━━━━━ Input data ━━━━━
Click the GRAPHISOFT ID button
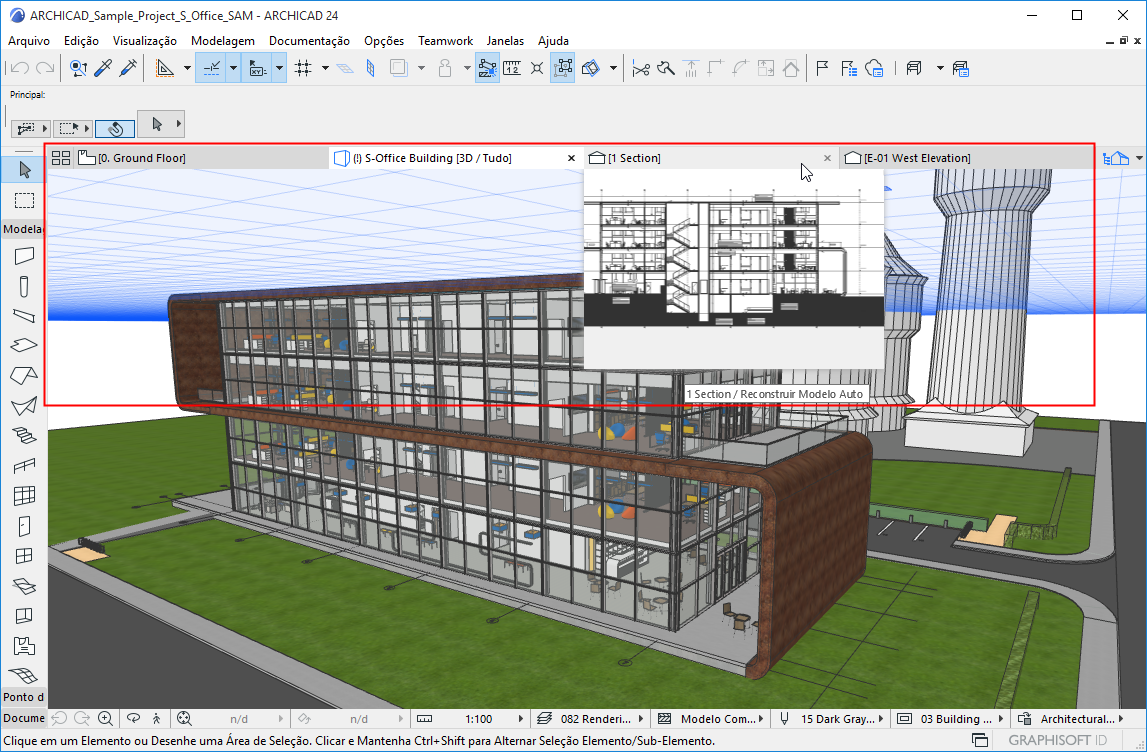 coord(1056,741)
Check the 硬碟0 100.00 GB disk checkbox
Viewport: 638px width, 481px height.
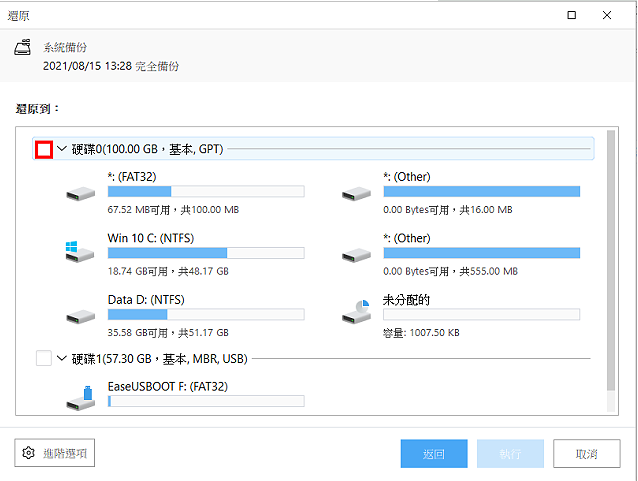[44, 149]
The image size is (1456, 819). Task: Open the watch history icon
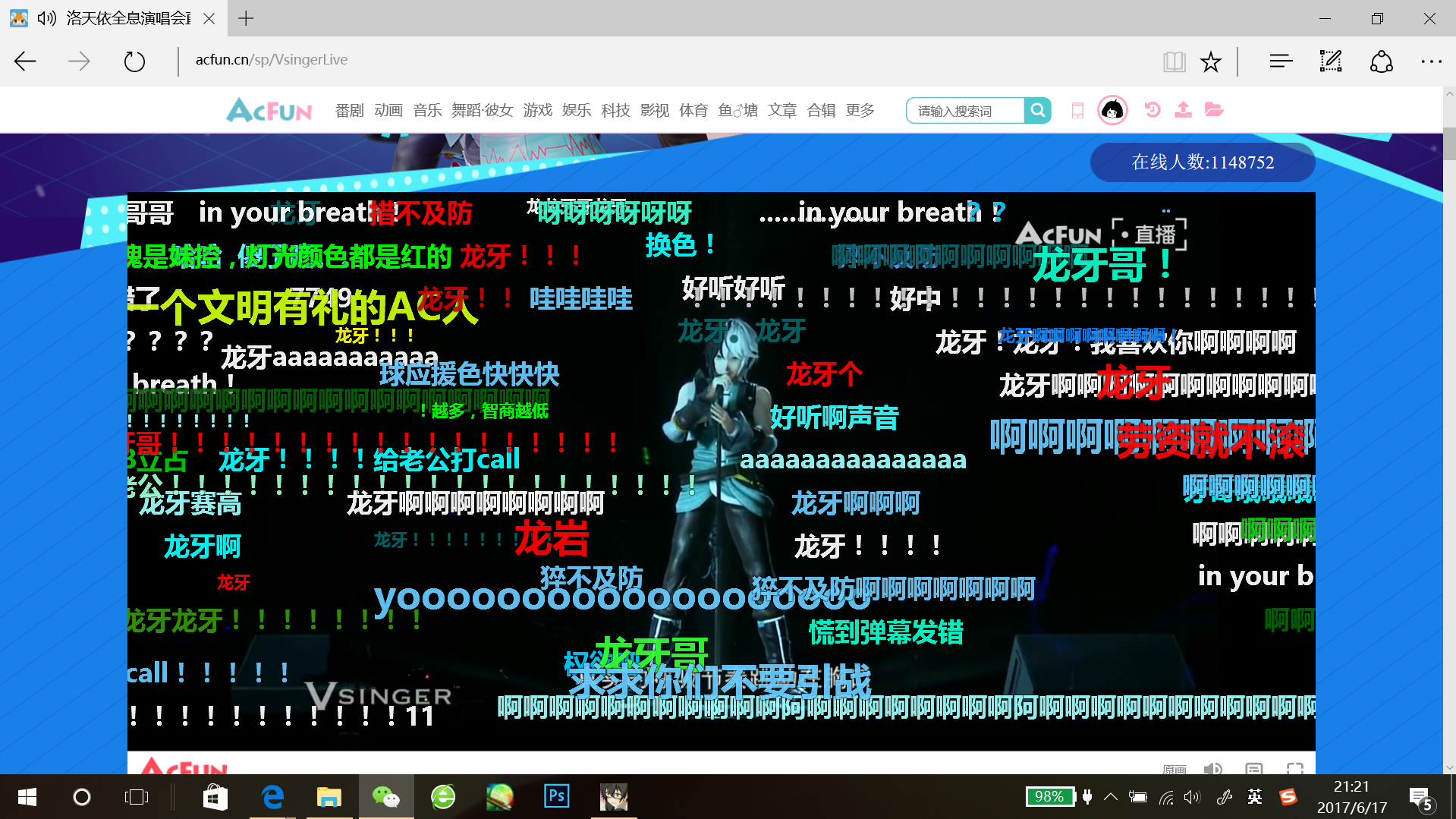(x=1152, y=110)
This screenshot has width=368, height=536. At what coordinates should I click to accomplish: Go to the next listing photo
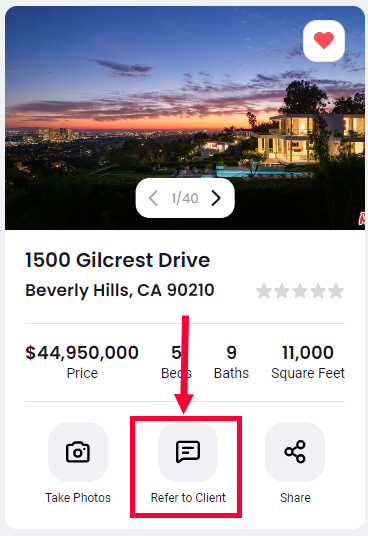[x=216, y=198]
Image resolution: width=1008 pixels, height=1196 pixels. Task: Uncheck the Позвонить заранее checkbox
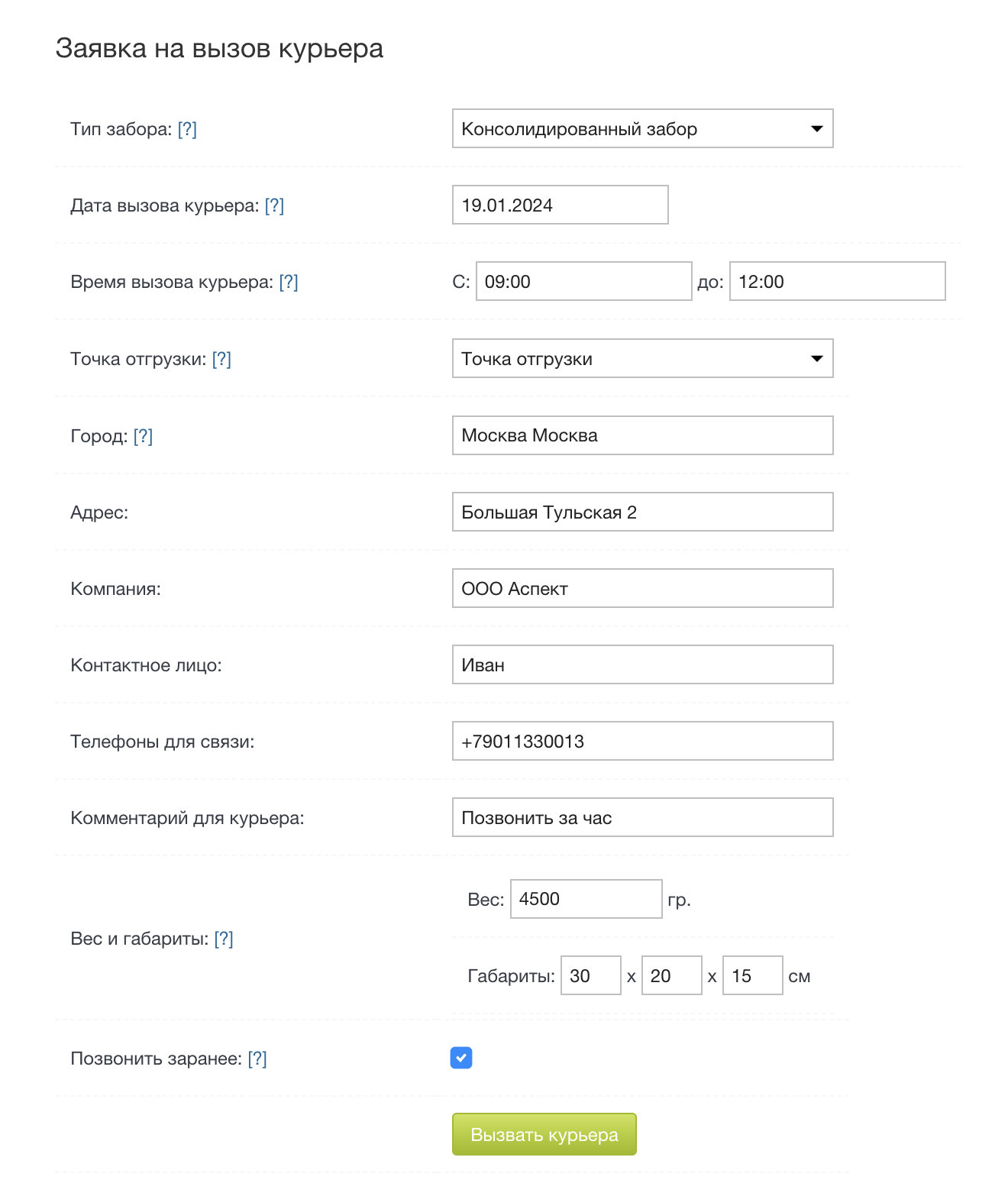click(x=461, y=1058)
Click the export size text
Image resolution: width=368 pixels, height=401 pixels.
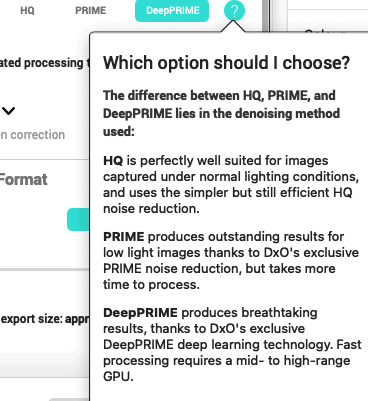coord(45,319)
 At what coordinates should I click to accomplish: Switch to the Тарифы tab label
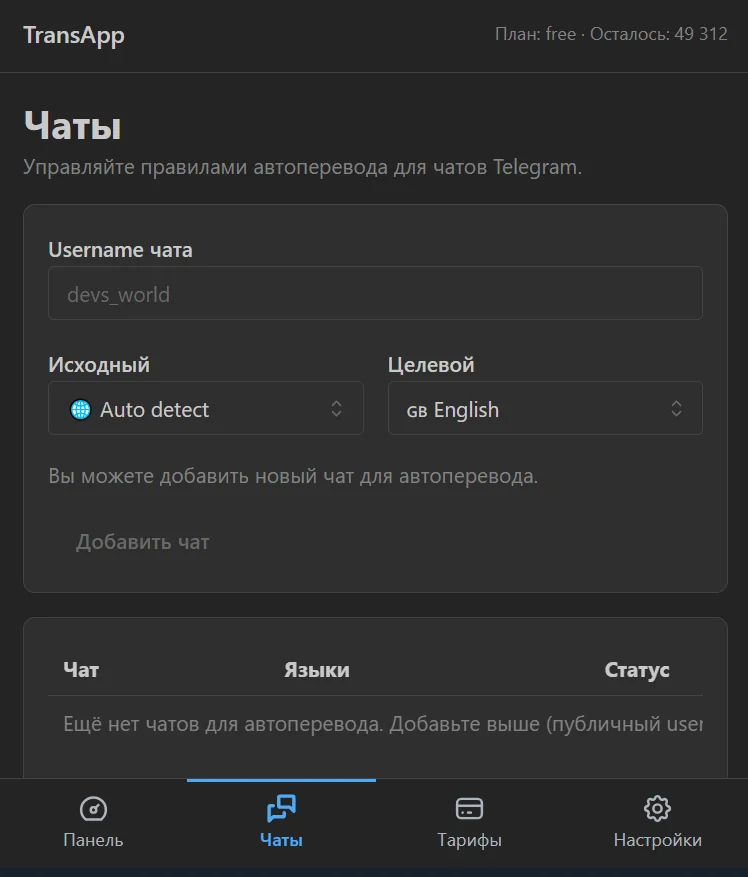(469, 840)
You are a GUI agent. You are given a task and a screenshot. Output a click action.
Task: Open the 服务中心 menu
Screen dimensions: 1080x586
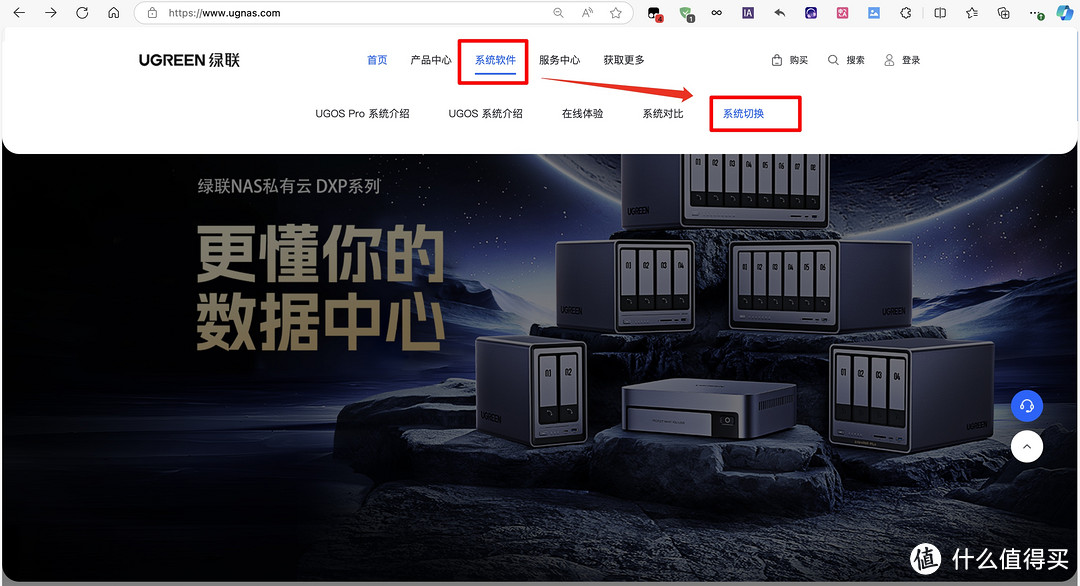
━━━━━
Task brief:
Could you return all the entries exactly as they appear, minus the pictures?

The answer:
Click the GRAPHISOFT ID button
 coord(1056,741)
Check the 硬碟0 100.00 GB disk checkbox
Viewport: 638px width, 481px height.
[44, 149]
The image size is (1456, 819). Task: Open the watch history icon
(x=1152, y=110)
This screenshot has width=368, height=536. At what coordinates should I click to accomplish: Go to the next listing photo
[x=216, y=198]
Image resolution: width=1008 pixels, height=1196 pixels. Task: Uncheck the Позвонить заранее checkbox
click(x=461, y=1058)
Click the export size text
Image resolution: width=368 pixels, height=401 pixels.
coord(45,319)
 At what coordinates should I click to accomplish: Switch to the Тарифы tab label
(469, 840)
You are a GUI agent. You are given a task and a screenshot. Output a click action.
Task: Open the 服务中心 menu
Screen dimensions: 1080x586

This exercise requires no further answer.